Passage provided >>
################
The understanding that diversity strengthens an organisation, driving better performance, is finally becoming widespread in the business world. Ms Newport is keen for every business in Australia to help improve inclusion for people living with disability.

Since joining the organisation in 2011, Ms Newport has seen a number of exciting projects that have made a real difference to the running of the organisation, not least her own appointment as Managing Director and CEO.

There has been a significant shift in attitude towards disability since the foundation was first formed, with the focus in recent decades being on the responsibility of communities in their treatment of people living with disability. “When we were founded, nearly 70 years ago, people probably thought about people living with disability in terms of how they could fit into our communities. What’s different now is that we think about how our communities can accommodate people living with a disability. We think about our communities being accessible and inclusive.” The sheer size and scope of Western Australia creates unique issues for organisations such as Activ, issues that don’t affect other states and territories across Australia and that the organisation works hard to combat.


“Being a resources-based economy,” Ms Newport says, “we have some real challenges with the cost of doing business in Western Australia, which isn’t always reflected in universal pricing across Australia.” Another significant issue is the number of remote communities in the state, many of which have struggled to receive any support, not just for those living with disability, but for all disadvantaged members of the community. “We also suffer with remoteness from Canberra. We’re a long way away from our decision makers. That adds to our cost of business, but it also makes it more difficult to build those really effective partnerships and relationships with government.”

More than half of Activ’s customers are employed through the company’s Australian Disability Enterprise (ADE), which provides products and services to commercial clients throughout Western Australia.

Leveraging choice for people living with disability

Since joining the organisation in 2011, Ms Newport has seen a number of exciting projects that have made a real difference to the running of the organisation, not least her own appointment as Managing Director and CEO. “In 2016, we celebrated 65 years of our organisation, and in that same year we celebrated our first female CEO, which is a milestone in an organisation that wants to be inclusive and accessible to everybody. I think it was an important step.” A year earlier, the organisation celebrated forty years of hosting Western Australia’s hugely popular Chevron City to Surf for Activ, the state’s oldest and most loved community fun run. The event takes place every year in five locations across WA, finishing with the famous hero event in Perth.  But perhaps the most important development in recent times has been the introduction of the National Disability Insurance Scheme (NDIS), a government scheme designed to increase choice and control for people living with disability across Australia.
################
[Pixel coordinate grounding data]
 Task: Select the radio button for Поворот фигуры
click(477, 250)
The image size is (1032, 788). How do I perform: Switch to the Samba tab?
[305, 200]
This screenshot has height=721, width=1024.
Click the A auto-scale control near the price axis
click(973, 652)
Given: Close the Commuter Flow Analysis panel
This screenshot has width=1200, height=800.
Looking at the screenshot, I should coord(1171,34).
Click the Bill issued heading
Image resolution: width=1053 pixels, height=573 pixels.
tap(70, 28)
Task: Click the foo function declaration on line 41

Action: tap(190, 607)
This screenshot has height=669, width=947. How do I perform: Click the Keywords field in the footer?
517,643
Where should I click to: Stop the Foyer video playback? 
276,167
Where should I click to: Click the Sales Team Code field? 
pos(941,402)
################
Exercise directions >>
Answer these questions from the passage about Activ:
(a) In what year did Ms Newport join the organisation?
(b) Through what enterprise are more than half of Activ's customers employed?
(c) In how many locations does the Chevron City to Surf for Activ take place each year?

Answer >>
(a) 2011
(b) The Australian Disability Enterprise (ADE)
(c) Five